Далее вооружаемся измерительным прибором и вперед, к достижениям результата. Используя расчет необходимого вам диапазона пульса, вы точно будете знать, что тренировки проходят с максимальной эффективностью.

Твоя первая тренировка в тренажерном зале: просто повтори! Программа тренировок для новичка.

Продолжительность кардио тренировки не должна быть менее 20 минут, иначе она будет бесполезна. Это особенность организма, в первые 20 минут работы будет расходоваться запас гликогена в организме, который накапливается в основном в печени и мышцах.
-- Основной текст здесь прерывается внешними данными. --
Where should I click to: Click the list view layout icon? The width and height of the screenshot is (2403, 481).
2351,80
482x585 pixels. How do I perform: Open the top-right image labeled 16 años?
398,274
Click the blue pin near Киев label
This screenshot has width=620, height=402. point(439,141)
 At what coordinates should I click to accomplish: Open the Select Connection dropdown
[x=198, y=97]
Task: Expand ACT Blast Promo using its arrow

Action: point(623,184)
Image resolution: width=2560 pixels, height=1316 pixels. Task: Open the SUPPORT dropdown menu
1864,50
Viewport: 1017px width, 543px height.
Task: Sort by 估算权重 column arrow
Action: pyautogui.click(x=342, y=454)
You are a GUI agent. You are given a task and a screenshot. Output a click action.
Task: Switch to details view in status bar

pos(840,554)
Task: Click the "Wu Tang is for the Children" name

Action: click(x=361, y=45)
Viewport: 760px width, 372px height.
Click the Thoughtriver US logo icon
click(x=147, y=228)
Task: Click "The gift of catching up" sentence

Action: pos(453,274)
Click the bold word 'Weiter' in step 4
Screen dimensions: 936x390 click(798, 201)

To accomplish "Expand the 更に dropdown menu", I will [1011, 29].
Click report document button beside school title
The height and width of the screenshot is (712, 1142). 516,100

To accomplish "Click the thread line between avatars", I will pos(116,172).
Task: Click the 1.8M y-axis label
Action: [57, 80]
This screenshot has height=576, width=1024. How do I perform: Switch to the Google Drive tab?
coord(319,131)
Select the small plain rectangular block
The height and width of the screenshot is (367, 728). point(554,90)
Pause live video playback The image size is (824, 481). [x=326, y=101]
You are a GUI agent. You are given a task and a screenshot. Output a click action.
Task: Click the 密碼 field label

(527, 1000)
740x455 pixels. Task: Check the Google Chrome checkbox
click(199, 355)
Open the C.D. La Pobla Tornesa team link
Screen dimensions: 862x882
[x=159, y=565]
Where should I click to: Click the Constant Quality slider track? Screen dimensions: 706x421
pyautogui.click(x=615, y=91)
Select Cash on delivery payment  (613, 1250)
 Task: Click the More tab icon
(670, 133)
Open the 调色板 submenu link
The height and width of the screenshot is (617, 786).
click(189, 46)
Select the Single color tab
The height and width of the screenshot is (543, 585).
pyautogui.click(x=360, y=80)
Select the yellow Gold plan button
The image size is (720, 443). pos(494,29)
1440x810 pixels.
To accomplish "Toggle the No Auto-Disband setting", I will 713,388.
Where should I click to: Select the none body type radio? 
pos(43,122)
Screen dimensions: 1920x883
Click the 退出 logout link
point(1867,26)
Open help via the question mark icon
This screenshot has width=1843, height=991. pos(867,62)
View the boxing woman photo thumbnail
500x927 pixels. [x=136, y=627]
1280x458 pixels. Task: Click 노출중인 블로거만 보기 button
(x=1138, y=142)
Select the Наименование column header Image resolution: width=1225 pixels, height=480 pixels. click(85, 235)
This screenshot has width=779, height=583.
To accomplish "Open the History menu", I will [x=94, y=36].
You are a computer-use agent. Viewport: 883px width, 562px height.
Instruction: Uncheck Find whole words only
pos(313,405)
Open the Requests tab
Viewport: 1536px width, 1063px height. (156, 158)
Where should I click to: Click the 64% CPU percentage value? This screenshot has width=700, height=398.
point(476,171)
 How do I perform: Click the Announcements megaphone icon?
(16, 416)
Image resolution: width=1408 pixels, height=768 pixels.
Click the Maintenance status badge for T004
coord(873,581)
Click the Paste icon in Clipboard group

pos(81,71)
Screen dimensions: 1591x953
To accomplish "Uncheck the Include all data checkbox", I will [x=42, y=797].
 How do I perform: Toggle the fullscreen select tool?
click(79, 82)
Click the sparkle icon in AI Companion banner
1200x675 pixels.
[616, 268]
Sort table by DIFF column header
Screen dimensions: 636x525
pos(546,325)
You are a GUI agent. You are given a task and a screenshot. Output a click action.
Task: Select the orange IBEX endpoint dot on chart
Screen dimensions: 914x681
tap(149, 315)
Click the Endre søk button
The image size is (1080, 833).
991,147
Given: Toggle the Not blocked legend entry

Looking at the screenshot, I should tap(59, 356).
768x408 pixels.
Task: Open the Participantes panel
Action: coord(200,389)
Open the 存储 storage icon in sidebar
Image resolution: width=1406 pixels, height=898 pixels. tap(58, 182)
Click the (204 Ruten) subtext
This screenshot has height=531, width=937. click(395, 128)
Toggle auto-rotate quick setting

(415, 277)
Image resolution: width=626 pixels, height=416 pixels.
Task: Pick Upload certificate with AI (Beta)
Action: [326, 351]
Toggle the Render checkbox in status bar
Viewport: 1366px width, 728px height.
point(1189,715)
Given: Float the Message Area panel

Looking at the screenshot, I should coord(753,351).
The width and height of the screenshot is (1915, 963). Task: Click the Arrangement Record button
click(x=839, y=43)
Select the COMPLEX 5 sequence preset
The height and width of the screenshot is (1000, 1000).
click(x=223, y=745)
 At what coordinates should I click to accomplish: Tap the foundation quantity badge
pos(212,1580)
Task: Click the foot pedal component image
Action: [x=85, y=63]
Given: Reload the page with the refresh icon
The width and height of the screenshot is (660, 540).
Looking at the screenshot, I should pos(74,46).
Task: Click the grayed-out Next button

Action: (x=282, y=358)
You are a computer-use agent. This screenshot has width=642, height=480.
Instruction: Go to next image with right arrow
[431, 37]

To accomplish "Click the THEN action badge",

То есть в это время жир организмом сжигаться не будет, пока не произойдет полная выработка гликогена из организма. А это и есть в среднем минут. И занимаясь столь непродолжительное время, вы не только не худеете, а еще и обостряете собственное чувство голода. Если вы хотите похудеть с помощью посещения кардио зала, то достаточно понять простое правило, что эффект будет тогда, когда количество потребленных калорий будет меньше, чем количество калорий, истраченных на тренировках.

Кардио тренировка в зале для женщин

От этого простого правила становиться ясно, что польза от кардиотренировки будет не только на самих занятий, но и от правильной диеты, которую надо соблюдать в течение всего дня. Неправильно подобранный комплекс упражнений и нагрузок при кардио занятиях будет иметь отрицательный эффект на организм и похудеть с ним вряд ли получиться.

А это прямой путь разочароваться в выбранном пути для достижения результата. Разочарование — это плохой помощник. Мало кто после безрезультатных занятий в течение месяца сможет самостоятельно продолжать с тем же запалом, что и в начале.